Manage costs for Azure Spring Apps
Note
The Basic, Standard, and Enterprise plans will be deprecated starting from mid-March, 2025, with a 3 year retirement period. We recommend transitioning to Azure Container Apps. For more information, see the Azure Spring Apps retirement announcement.
The Standard consumption and dedicated plan will be deprecated starting September 30, 2024, with a complete shutdown after six months. We recommend transitioning to Azure Container Apps.
This article describes the cost-saving options and capabilities that Azure Spring Apps provides.
Monthly free grants
The first 50 vCPU hours and 100-GB hours of memory are free each month per subscription. For more information, see Price Reduction - Azure Spring Apps does more, costs less! on the Apps on Azure Blog.
Start and stop instances
If you have Azure Spring Apps instances that don't need to run continuously, you can save costs by reducing the number of running instances. For more information, see Start or stop your Azure Spring Apps service instance.
Scale and autoscale
You can manually scale computing capacities to accommodate a changing environment. For more information, see Scale an application in Azure Spring Apps.
Autoscale reduces operating costs by terminating redundant resources when they're no longer needed. For more information, see Set up autoscale for applications.
Stop maintaining unused environments
If you set up several environments while developing a product, it's important to remove the environments that are no longer in use once the product is live.
Remove unnecessary deployments
If you use strategies like blue-green deployment to reduce downtime, it can result in many idle deployments on staging slots, especially multiple app instances that aren't needed once newer versions are deployed to production.
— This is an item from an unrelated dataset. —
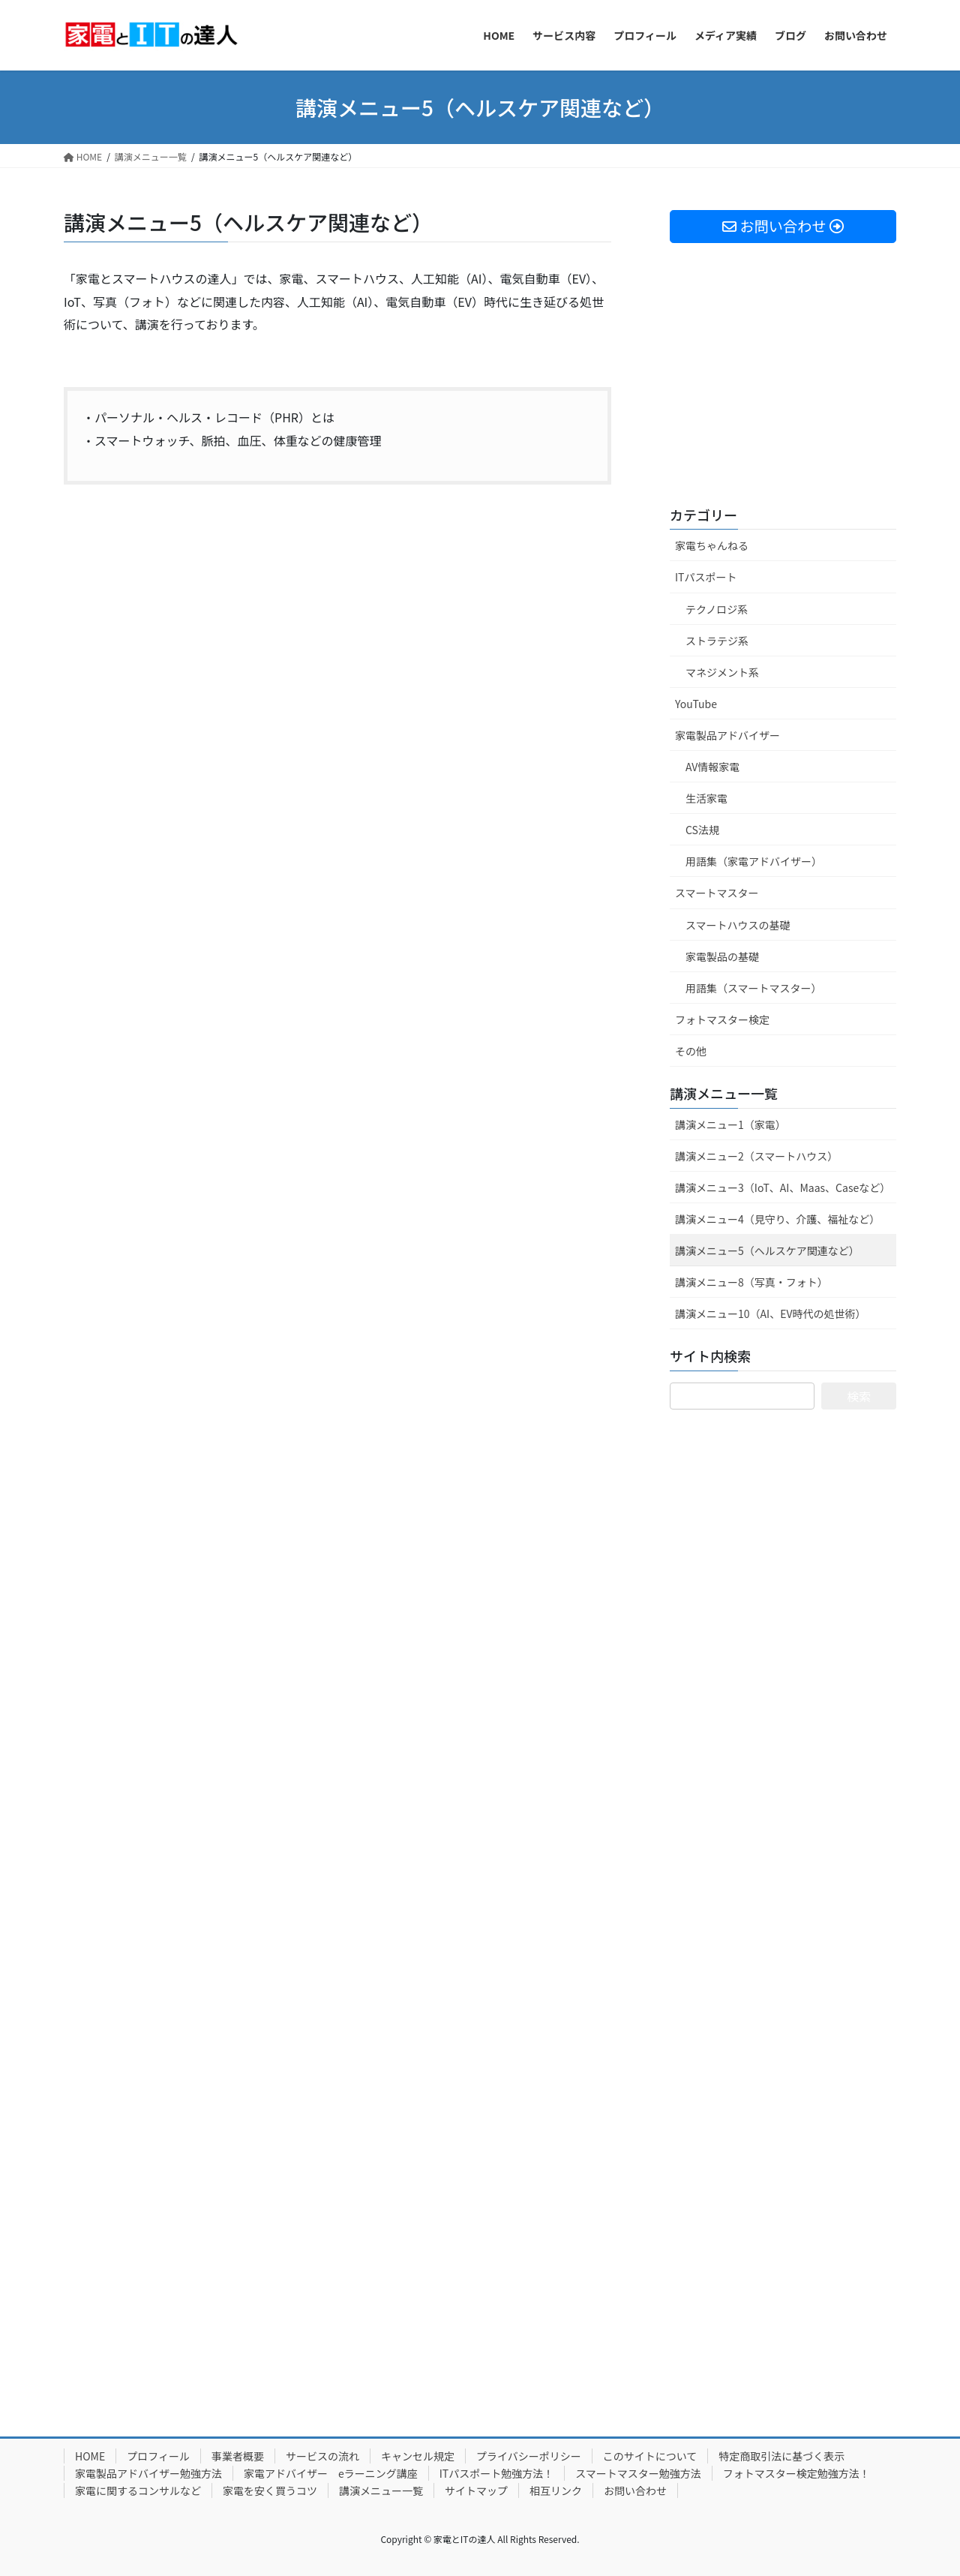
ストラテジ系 (717, 640)
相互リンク (556, 2490)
Avoid over allocating resources
Java users often reserve more processing power and memory than they really need. While it's fine to use large app instances during the initial months in production, you should adjust resource allocation based on usage data.
Avoid unnecessary scaling
If you use more app instances than you need, you should adjust the number of instances based on real usage data.
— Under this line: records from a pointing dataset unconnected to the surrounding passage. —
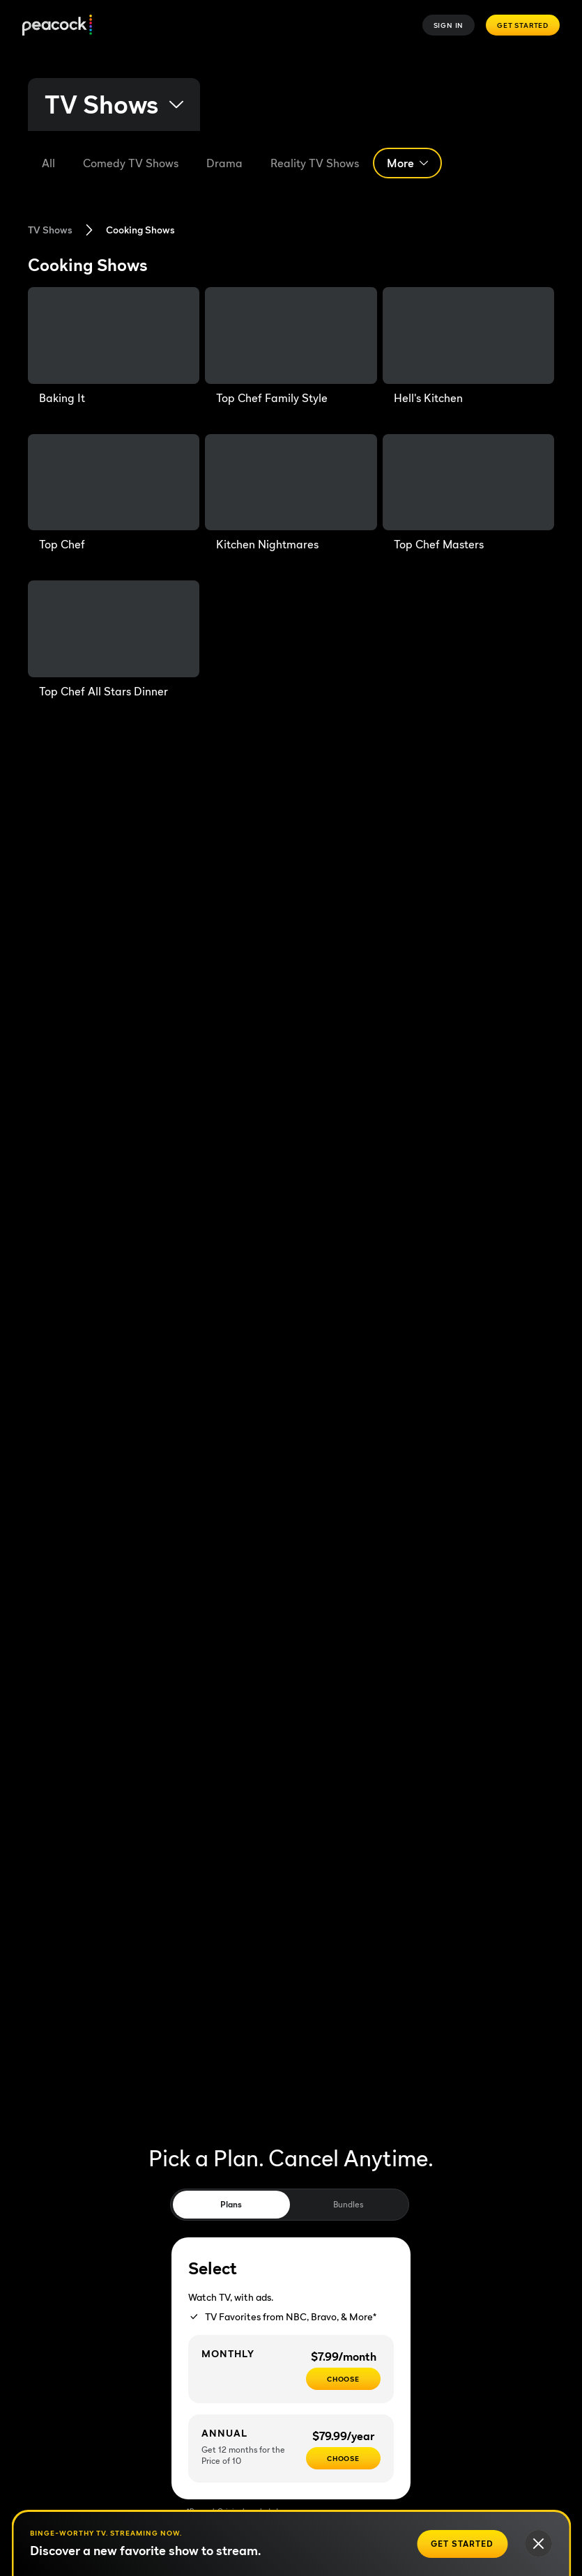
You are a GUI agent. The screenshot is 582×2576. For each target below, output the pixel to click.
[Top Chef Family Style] (290, 346)
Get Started (523, 25)
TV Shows (50, 230)
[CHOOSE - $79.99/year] (343, 2458)
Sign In (449, 25)
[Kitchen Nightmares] (290, 493)
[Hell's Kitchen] (468, 346)
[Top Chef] (113, 493)
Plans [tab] (231, 2204)
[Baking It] (113, 346)
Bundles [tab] (348, 2204)
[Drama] (224, 163)
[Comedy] (130, 163)
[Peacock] (57, 25)
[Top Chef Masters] (468, 493)
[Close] (538, 2544)
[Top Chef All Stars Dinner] (113, 640)
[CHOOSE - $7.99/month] (343, 2379)
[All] (48, 163)
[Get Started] (462, 2544)
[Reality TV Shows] (314, 163)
Streamline monitoring data collection
If you collect more logs, metrics, and traces than you can use or afford, you must determine what's necessary for troubleshooting, capacity planning, and monitoring production. For example, you can reduce the frequency of application performance monitoring or be more selective about which logs, metrics, and traces you send to data aggregation tools.
Deactivate debug mode
If you forget to switch off debug mode for apps, a large amount of data is collected and sent to monitoring platforms. Forgetting to deactivate debug mode could be unnecessary and costly.